Donnerstag, 18. November 2021

Lesbos 4/11/2021

2021/11/04 13:21

Wachte um 5 Uhr auf, in meinem Zimmer, und sofort begann mein Hirn für die bevorstehende Reise zu planen. Was ich noch mitnehmen wollte, was ich alles in die paar Stunden hineinpressen musste, die ich hatte. Die Blumen-Lampen auf Timer umstellen. Gießen. Kopfhörer einpacken und eine Extra-Batterie für den Computer, der schon auf Lesbos ist. Den iPad und das iPhone aufladen, Shantis Medizin vorbereiten. Ich hatte mich für einen leichten Rucksack entschieden, aber am Ende hatte ich doch wieder zu viel Gewicht und beschloss, eine Jacke mit vielen Taschen mitzunehmen.

Kochte ein Ei, füllte kleine Metalldöschen mit getrockneten Früchten und Hanfsamen. Kochte Kaffee mit Kardamom.

Schaltete die Morgen-Raga ein und machte meine einfachen Yoga-Uebungen, die ich mit dem Bienen-Summen abschloss. Hinterher Wim Hof-Atmung. P kam mit ihrem Frühstück und hatte mir eine gefrorene Banane mitgebracht, für meinen Smoothie, was dazu führte, dass der Smoothie heute eher wie flüssiges Eis war und ich lange brauchte, ihn mir einzuflößen. Machte mir meinen Kurkuma-Shot.
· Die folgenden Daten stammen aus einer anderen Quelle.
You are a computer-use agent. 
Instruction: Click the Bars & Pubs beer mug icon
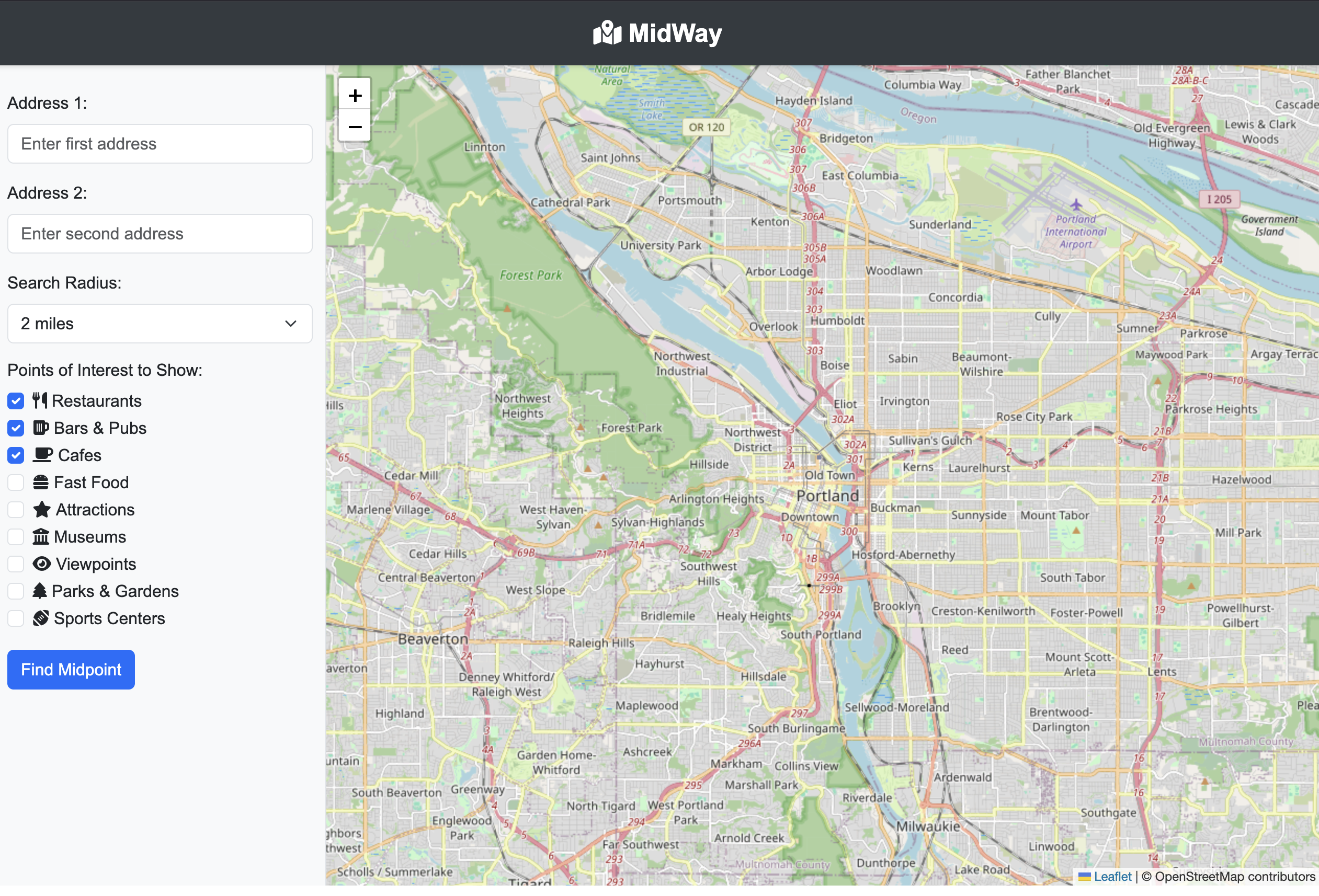tap(40, 428)
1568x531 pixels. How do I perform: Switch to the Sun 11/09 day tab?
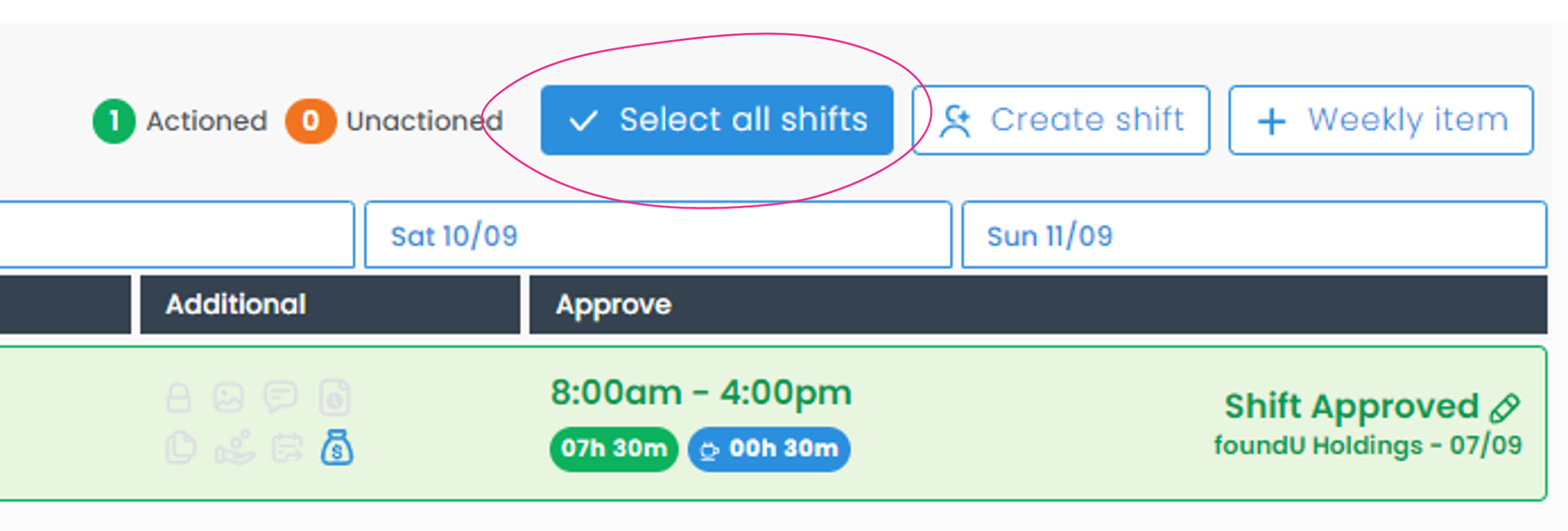[x=1253, y=235]
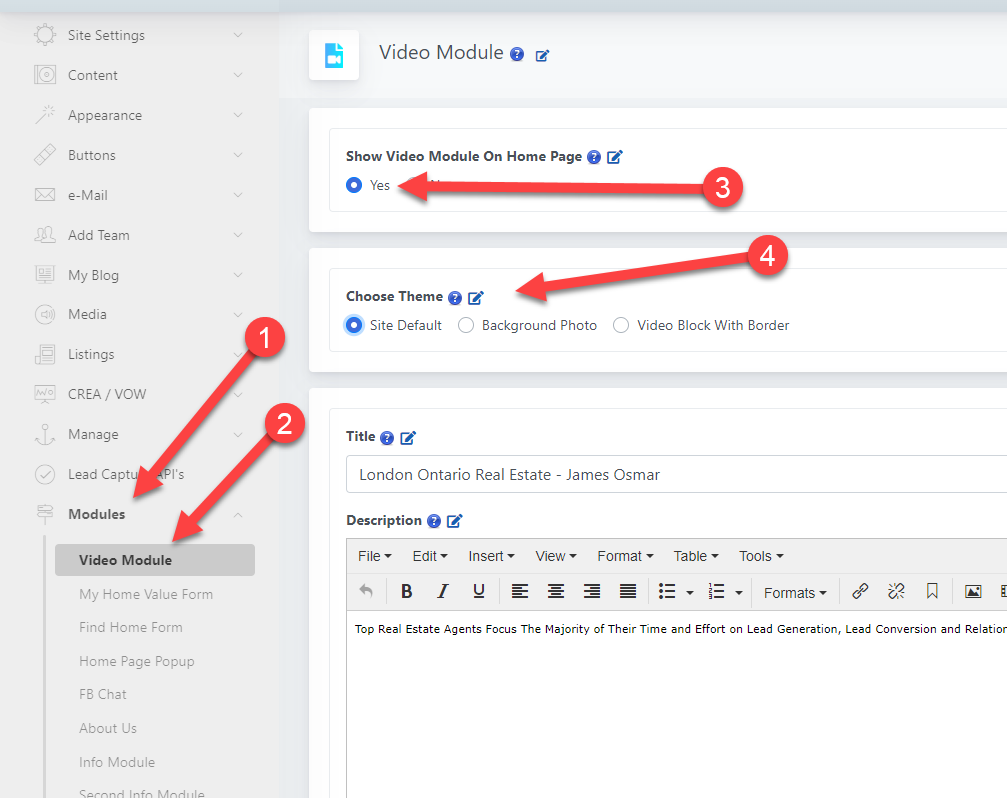Open My Home Value Form module
This screenshot has height=798, width=1007.
146,594
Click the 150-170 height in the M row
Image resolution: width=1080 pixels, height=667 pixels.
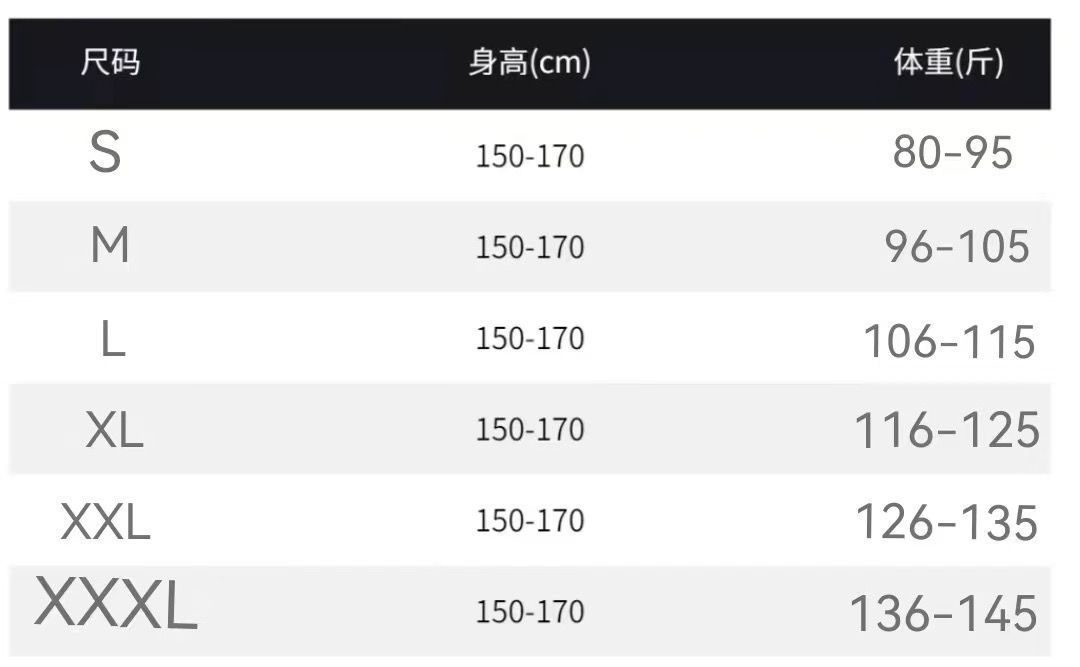[x=530, y=247]
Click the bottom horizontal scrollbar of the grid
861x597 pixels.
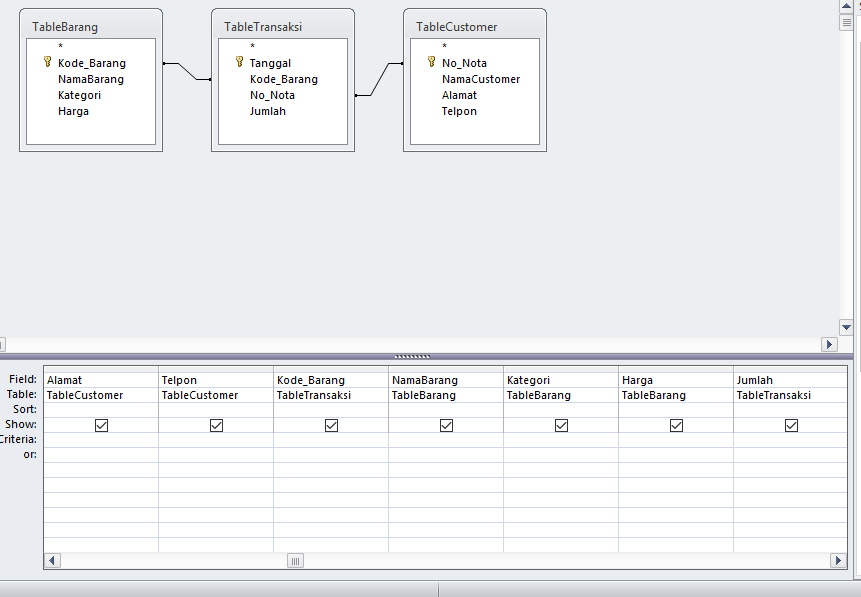(x=295, y=561)
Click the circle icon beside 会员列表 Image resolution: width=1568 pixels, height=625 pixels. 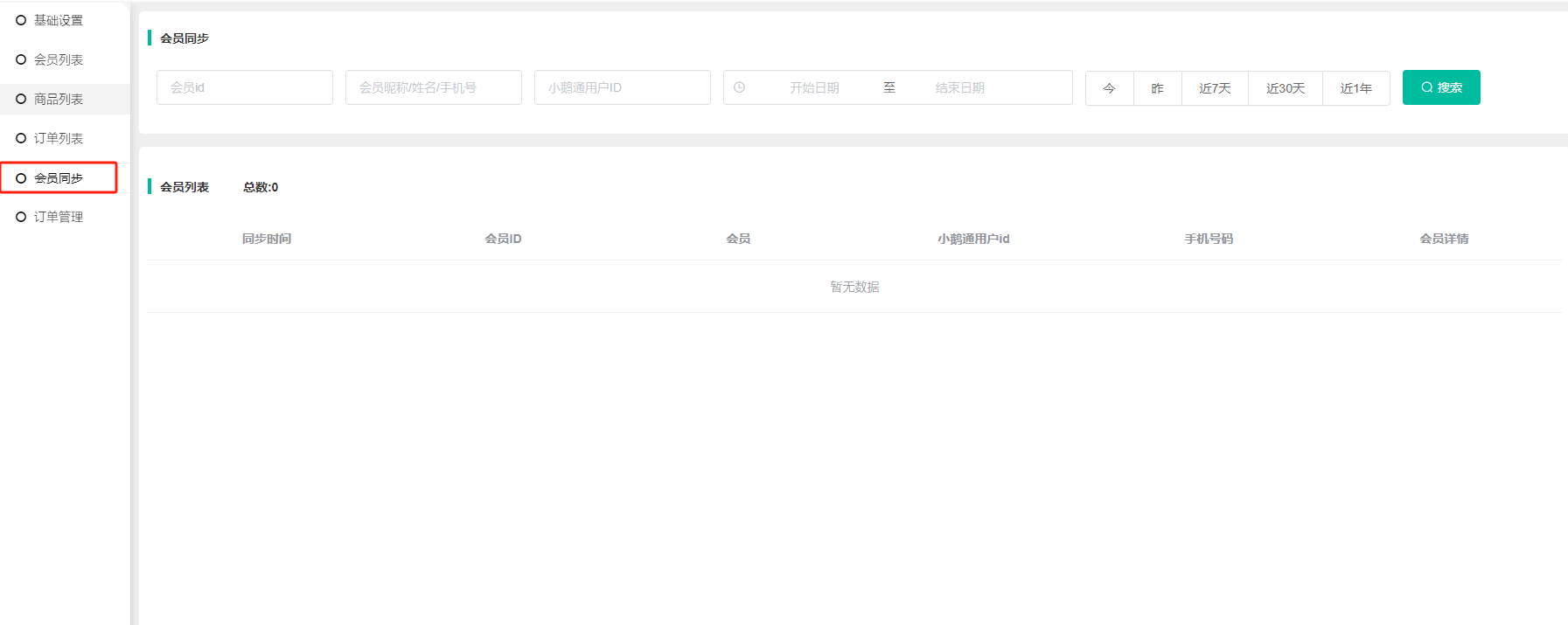(21, 59)
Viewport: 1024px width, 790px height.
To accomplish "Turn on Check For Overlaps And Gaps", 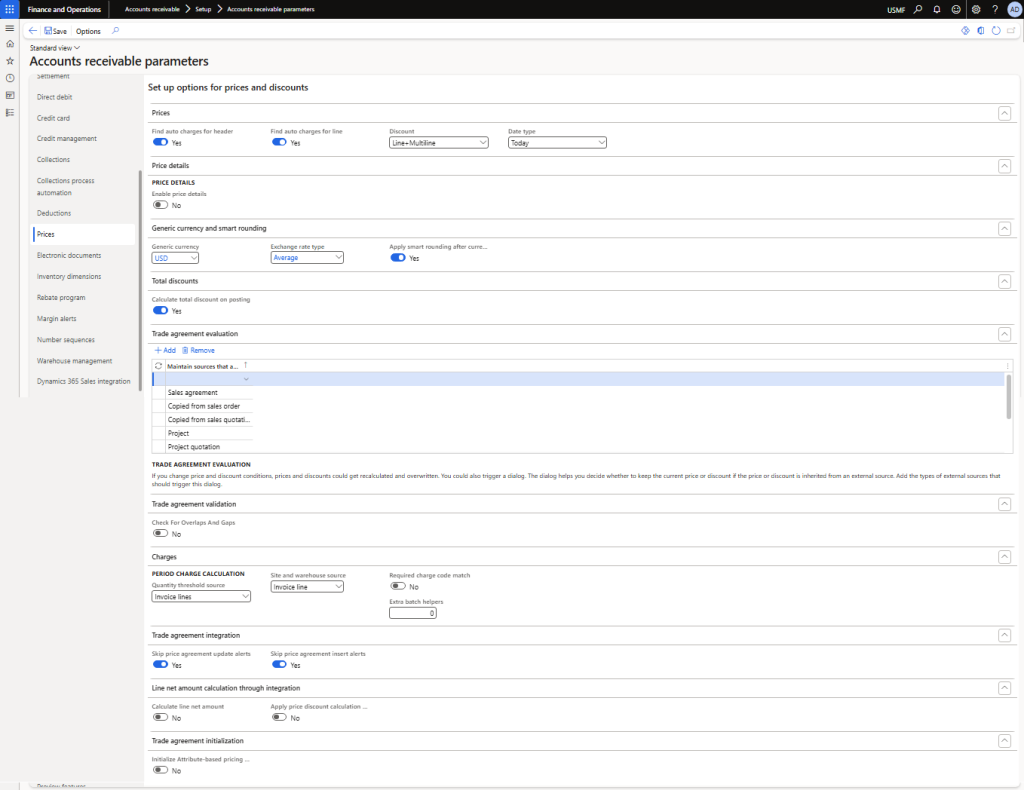I will pos(160,534).
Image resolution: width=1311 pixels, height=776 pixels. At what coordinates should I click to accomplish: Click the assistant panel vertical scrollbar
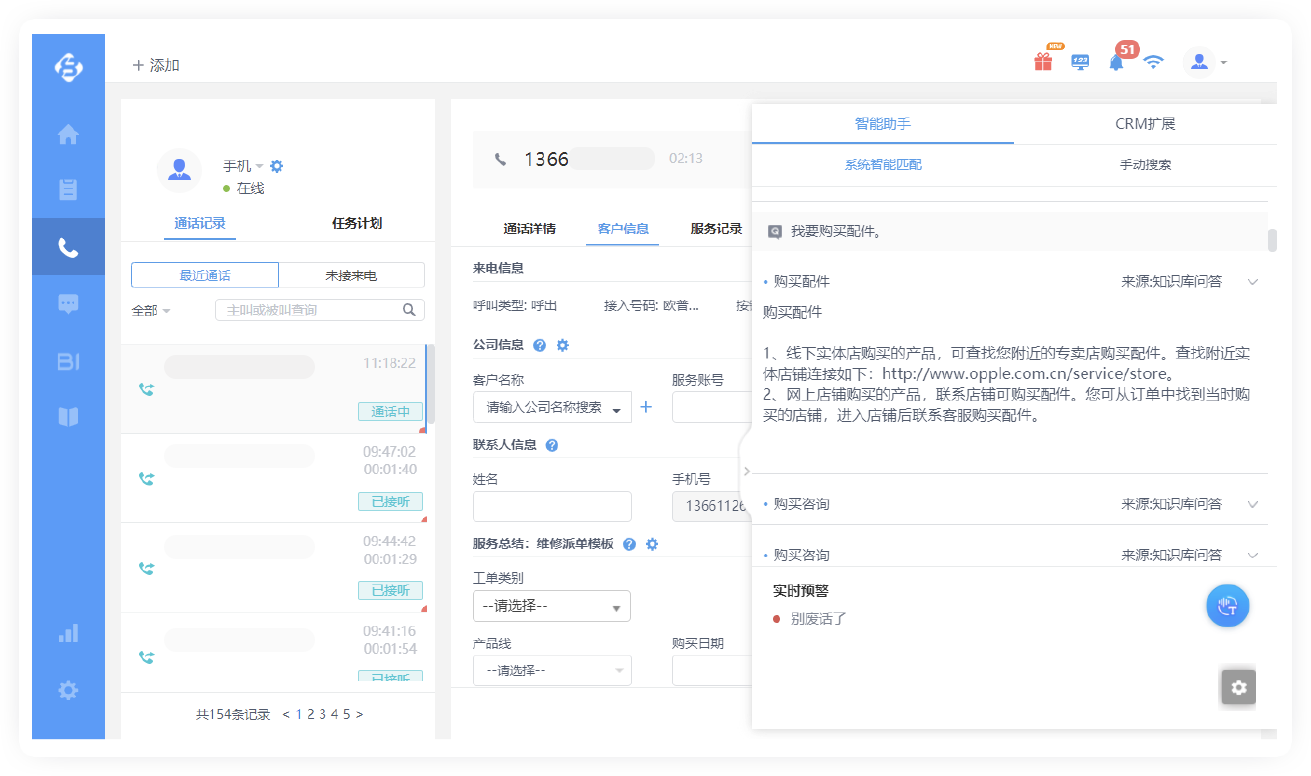[x=1272, y=241]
Eigentlich hatte ich vor, das Zimmer zu staubsaugen, aber die Packerei dauerte dann so lange, dass ich nicht einmal abspülen konnte und die CD mit den Morgen-Ragas, in die ich mich in den letzten Tagen so verliebt hatte, dass ich sie mitnehmen wollte, in der Stereoanlage vergaß. Vergaß auch, die Stereo-Anlage auszuschalten.

Auf dem Hinterhof war gerade eine Umzugsfirma damit beschäftigt, Catarinas Wohnung auszuräumen, die einmal unsere Wohnung gewesen ist. Die Umzugsmänner kamen mit dem Schrank über den Hof, in dem damals unsere Blumentöpfe aufbewahrt waren und auf dem Bastet ihren speziellen Korb hatte, den sie über eine Kletterstange erreichte, die ich an der Wand angeschraubt hatte.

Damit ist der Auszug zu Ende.